Ghana’s construction cost landscape is becoming increasingly uneven, with developers benefiting from lower prices for key structural materials even as the cost of completing projects continues to rise.
The latest Prime Building Cost Index (PBCI) from the Ghana Statistical Service for February 2026 shows that while overall inflation for the materials component of building costs remained relatively subdued at 2.4 percent year-on-year, that headline figure masked a widening divide between core inputs and finishing goods.
For contractors and real estate developers, the data points to a market in which the cost of putting up a structure is easing in some areas, but the cost of delivering a completed, sale-ready, or tenant-ready building is still climbing.
The most notable relief came from cement and steel, two of the most important inputs in structural works. According to the February 2026 index, cement prices fell by 7.1 percent over the past 12 months, while steel materials declined by 2.0 percent, providing some breathing space for foundation, framing, and other heavy construction stages. In the GSS breakdown, cement emerged as the “largest downward influencer” on material cost movements during the period.
That easing, however, was offset by persistent inflation in the finishing segment, where imported inputs and higher-value fittings continue to exert pressure on project budgets.
Among the sharpest increases, toilet accessories recorded 10.8 percent inflation, followed by glazing at 10.4 percent and ironmongery at 9.2 percent, reinforcing evidence that the final stages of construction are becoming more expensive for both developers and end-users. The data further identified electrical works and tiles as the main contributors to upward pressure within the materials basket.
While lower cement and steel prices may support some cost moderation in shell and core works, the continuing rise in finishing materials means overall project delivery costs remain exposed, particularly for residential, hospitality, and commercial developments where interior specifications strongly influence total expenditure.
The trend could influence procurement decisions and cash-flow planning, particularly as developers weigh whether to secure finishing materials earlier in the project cycle. Imported sanitary ware, glazing systems, hardware and electrical fittings remain especially vulnerable to price swings that can raise final project costs.

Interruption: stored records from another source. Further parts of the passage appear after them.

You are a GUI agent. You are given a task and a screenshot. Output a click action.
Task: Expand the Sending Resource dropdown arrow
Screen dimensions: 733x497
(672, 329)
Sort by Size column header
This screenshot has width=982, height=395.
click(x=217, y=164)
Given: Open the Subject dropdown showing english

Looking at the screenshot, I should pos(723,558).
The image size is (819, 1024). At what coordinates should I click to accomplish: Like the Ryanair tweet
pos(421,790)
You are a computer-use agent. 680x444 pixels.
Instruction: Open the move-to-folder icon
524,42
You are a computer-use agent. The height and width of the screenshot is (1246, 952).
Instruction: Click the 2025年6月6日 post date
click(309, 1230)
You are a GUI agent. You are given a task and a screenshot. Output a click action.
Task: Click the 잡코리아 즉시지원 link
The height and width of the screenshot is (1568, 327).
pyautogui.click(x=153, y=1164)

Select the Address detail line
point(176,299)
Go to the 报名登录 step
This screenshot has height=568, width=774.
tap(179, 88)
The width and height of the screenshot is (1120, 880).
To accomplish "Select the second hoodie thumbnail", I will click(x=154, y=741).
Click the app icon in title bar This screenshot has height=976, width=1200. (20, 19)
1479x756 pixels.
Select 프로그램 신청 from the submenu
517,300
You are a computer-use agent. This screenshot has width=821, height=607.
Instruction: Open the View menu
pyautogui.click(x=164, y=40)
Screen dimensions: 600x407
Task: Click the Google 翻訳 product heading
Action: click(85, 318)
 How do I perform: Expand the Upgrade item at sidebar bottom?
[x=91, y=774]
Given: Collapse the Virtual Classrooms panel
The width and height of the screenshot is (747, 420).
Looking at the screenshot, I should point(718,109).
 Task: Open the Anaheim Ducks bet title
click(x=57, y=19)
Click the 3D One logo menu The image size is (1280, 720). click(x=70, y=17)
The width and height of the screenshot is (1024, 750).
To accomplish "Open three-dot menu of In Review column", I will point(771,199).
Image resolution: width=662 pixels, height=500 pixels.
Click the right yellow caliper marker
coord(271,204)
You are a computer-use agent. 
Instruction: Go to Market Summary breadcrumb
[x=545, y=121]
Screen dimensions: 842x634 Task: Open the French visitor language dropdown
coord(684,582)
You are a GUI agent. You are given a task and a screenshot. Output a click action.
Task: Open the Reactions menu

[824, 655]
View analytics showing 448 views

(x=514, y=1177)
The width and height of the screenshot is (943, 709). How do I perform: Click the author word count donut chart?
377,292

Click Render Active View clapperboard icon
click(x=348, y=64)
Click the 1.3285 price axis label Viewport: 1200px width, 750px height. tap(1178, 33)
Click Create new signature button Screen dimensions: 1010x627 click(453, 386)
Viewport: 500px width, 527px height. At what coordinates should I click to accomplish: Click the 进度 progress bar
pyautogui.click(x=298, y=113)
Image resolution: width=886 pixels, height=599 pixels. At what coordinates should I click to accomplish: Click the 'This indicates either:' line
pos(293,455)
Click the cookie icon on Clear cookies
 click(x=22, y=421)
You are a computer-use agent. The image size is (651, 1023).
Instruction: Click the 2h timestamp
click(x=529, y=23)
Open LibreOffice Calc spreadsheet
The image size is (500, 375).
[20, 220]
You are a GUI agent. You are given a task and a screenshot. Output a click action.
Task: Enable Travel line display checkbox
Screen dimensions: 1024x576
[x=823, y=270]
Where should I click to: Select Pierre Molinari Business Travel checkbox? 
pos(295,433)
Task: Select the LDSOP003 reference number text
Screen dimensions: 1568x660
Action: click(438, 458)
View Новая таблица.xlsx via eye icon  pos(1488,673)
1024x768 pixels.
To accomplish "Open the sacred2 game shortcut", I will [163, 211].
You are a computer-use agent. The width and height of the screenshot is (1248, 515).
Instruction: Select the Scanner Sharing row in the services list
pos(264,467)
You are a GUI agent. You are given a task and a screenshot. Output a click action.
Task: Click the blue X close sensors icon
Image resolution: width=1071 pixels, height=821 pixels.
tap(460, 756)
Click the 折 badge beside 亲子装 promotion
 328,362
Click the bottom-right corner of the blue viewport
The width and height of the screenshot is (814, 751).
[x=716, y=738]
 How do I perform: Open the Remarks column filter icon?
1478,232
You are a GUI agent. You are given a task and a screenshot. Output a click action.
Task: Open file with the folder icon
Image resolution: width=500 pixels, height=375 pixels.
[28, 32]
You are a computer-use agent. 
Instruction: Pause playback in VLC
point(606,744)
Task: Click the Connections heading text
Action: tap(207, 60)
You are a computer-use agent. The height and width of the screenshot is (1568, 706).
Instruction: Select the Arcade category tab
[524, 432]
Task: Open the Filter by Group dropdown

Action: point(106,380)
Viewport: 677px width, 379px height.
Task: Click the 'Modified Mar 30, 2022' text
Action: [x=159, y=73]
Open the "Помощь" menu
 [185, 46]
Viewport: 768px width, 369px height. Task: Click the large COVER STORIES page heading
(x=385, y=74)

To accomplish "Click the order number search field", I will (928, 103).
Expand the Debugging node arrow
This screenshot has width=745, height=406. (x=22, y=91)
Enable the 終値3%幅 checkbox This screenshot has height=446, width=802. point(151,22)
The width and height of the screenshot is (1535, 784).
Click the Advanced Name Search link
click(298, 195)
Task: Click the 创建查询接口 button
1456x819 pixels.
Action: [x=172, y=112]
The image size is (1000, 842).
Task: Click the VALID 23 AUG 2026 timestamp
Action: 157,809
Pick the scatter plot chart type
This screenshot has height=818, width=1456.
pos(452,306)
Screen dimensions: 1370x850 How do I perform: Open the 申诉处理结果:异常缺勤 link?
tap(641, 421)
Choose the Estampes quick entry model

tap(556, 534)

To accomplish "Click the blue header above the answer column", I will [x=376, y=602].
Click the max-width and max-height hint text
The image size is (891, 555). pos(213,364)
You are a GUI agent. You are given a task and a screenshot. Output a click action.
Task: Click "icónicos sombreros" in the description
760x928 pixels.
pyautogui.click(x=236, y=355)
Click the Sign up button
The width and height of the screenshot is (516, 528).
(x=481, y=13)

The latest trend also carries implications for housing affordability and construction finance. Even where headline construction inflation appears to be cooling, the cost of producing completed units may not decline proportionately if the components that shape livability, compliance and market readiness continue to rise faster than structural materials.
In practical terms, this means some developers may find it cheaper to start projects than to finish them to market standard.
The February 2026 PBCI therefore suggests that the pressure in Ghana’s building market is no longer being driven uniformly across the supply chain. Instead, cost escalation is becoming more concentrated in the finishing and fit-out phase, where imported dependence, exchange-rate sensitivity, and product specification tend to play a larger role.